Also, $5 isn’t bad at an attempt for some old data.

3.5" drives are still easy to find. I have probably a hundred of

those disks lying around with old work and lord knows what else on them. I'm a little afraid to see how inept I might have been as a writer etc. in those days.

Most of the food-writing work I still have on modern storage. I still see a couple of old pieces framed on the walls of places I reviewed favorably years ago: J.J. Foley's Cafe in the South End, which is my local, in there a few times a month, and Taqueria El Amigo in Waltham (went there for tacos the other day -- still awesome), for two.

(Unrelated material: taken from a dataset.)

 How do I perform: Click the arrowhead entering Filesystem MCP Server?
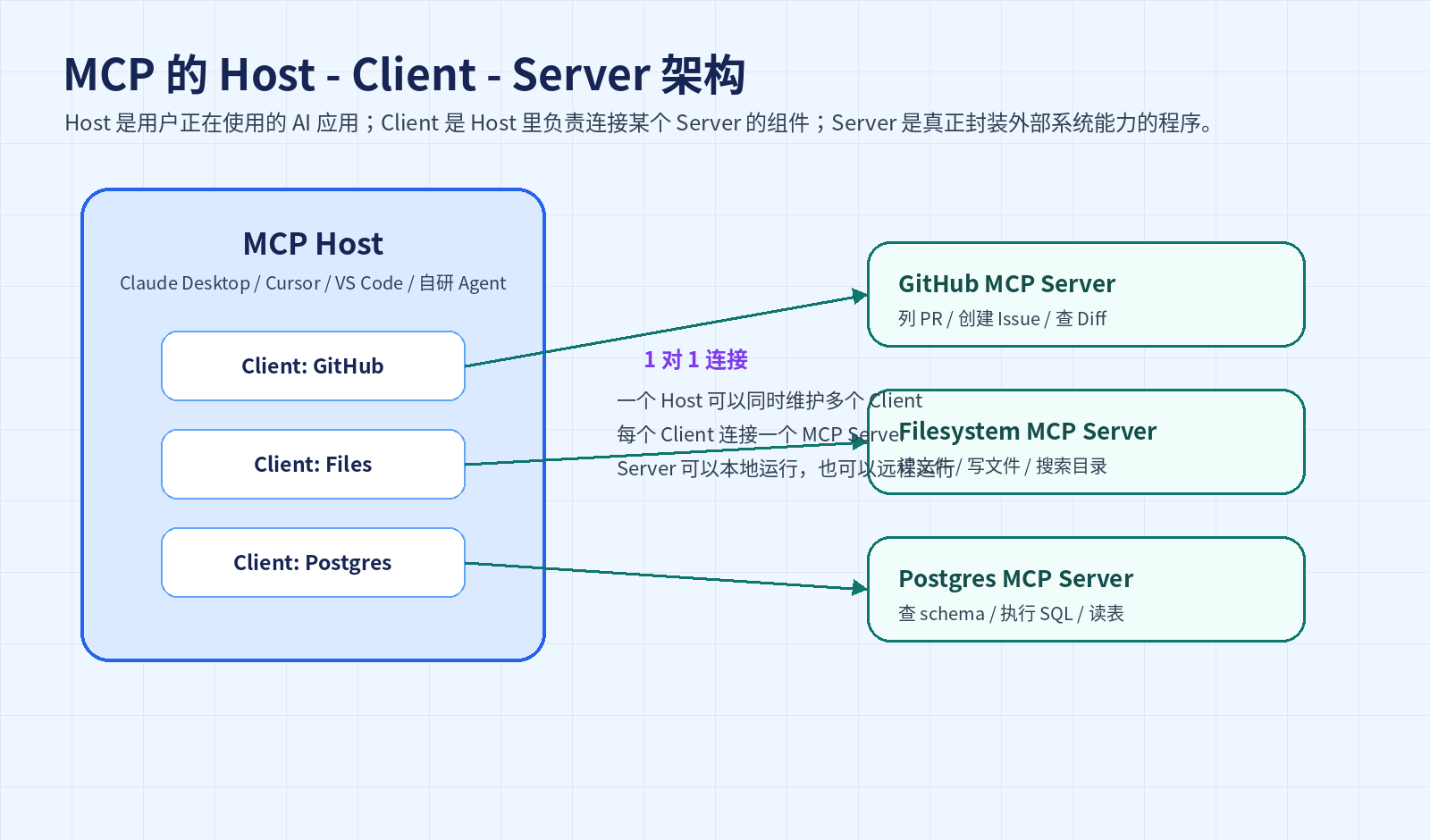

Some of the early stuff is not great, but I'm not embarrassed by most of it. It's all service journalism, anyway, with the shelf life of a fruit fly. The big difference is that in my early days at it ten or eleven years ago, I'd regularly get asked to write 1300- and 1500-word pieces, and those are in very rare demand these days. The Improper Bostonian likes me to keep my biweekly restaurant reviews to 850 words.

Yep, in a box. In storage. I'm pretty sure the

memorial library dedicated to me is going to be grateful I hung onto them for their archives, along with all my other official records, personal papers and artifacts.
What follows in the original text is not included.